Die letzten Sitzungen des Trägers und dessen Gremien zeigen erneut eine massive Ablehnung für einen einschneidenden Schritt- Andere Projekte seien vorrangig -Schwieberdingen- oder man will nichts zahlen -Hemmingen. In Hemmingen wird seitens der CDU/FWV/FDP dazu die eigene Schule, deren Leitung und Leistung vielfach schlecht gemacht.
Daraufhin legten die Elternvertreter einen Bericht über aktuelle Mängel vor und wiesen auf die Sorge über mögliche Sicherheitsmängel hin. In einer weiteren Sitzung wurde seitens der Verwaltungen in Person der Bürgermeister dies alles zurückgewiesen und schnell in eine Presserklärung gefasst, die alle Mängel als unwahr, jede Kritik als unberechtigt bezeichnet und die Elternvertreter angreift. Dazu wurden dann wohl noch die Lehrerinnen und Lehrer angegangen.
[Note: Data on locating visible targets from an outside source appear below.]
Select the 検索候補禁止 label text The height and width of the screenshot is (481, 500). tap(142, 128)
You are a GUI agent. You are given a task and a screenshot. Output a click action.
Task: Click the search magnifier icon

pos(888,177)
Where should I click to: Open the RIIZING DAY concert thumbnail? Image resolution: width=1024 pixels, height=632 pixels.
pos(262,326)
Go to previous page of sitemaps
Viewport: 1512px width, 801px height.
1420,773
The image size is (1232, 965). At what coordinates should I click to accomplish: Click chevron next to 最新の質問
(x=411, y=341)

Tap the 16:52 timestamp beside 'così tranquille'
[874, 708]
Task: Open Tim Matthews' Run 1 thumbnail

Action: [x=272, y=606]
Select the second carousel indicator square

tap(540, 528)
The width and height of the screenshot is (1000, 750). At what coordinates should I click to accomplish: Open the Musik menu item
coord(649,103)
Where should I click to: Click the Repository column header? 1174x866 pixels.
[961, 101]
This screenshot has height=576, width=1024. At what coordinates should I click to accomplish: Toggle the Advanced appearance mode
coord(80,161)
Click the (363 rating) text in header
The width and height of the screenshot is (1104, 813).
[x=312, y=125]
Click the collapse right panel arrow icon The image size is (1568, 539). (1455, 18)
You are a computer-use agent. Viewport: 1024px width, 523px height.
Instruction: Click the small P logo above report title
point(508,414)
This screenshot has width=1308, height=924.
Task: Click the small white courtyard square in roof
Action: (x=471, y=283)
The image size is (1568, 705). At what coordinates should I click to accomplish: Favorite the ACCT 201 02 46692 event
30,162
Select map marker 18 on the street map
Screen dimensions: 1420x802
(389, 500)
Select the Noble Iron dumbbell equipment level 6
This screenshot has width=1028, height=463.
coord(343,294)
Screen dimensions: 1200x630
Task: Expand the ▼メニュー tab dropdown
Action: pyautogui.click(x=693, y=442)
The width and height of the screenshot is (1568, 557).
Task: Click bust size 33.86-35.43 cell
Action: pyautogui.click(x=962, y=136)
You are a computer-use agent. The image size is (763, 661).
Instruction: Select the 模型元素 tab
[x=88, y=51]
Aber bereits am nächsten Tag begann die Verwaltung, die angeblich nicht vorhanden Mängel zu beseitigen. Eine Dokumentation der Elternvertreter und ein von der Verwaltung angesetzter Sicherheitstest bestätigten inzwischen alle Sorgen der Eltern.
Aber von öffentlicher Einsicht jetzt keine Spur.
Inkompetenz? Auf jeden Fall Ignoranz und Arroganz.
Das zeigt auch die Tatsache, dass BM Schäfer eine entsprechende Anfrage der SPD-Fraktion nicht beantwortet.
Jetzt hat man vor, tausende von Euros für eine Mediation auszugeben. Dies kann die Einsicht der Bürgermeister in ihr Fehlverhalten nicht ausgleichen. Es ist nur zu hoffen, dass sich unter diesen Voraussetzungen niemand für den Job findet. Es wäre mal wieder sinnlos rausgeschmissenes Geld.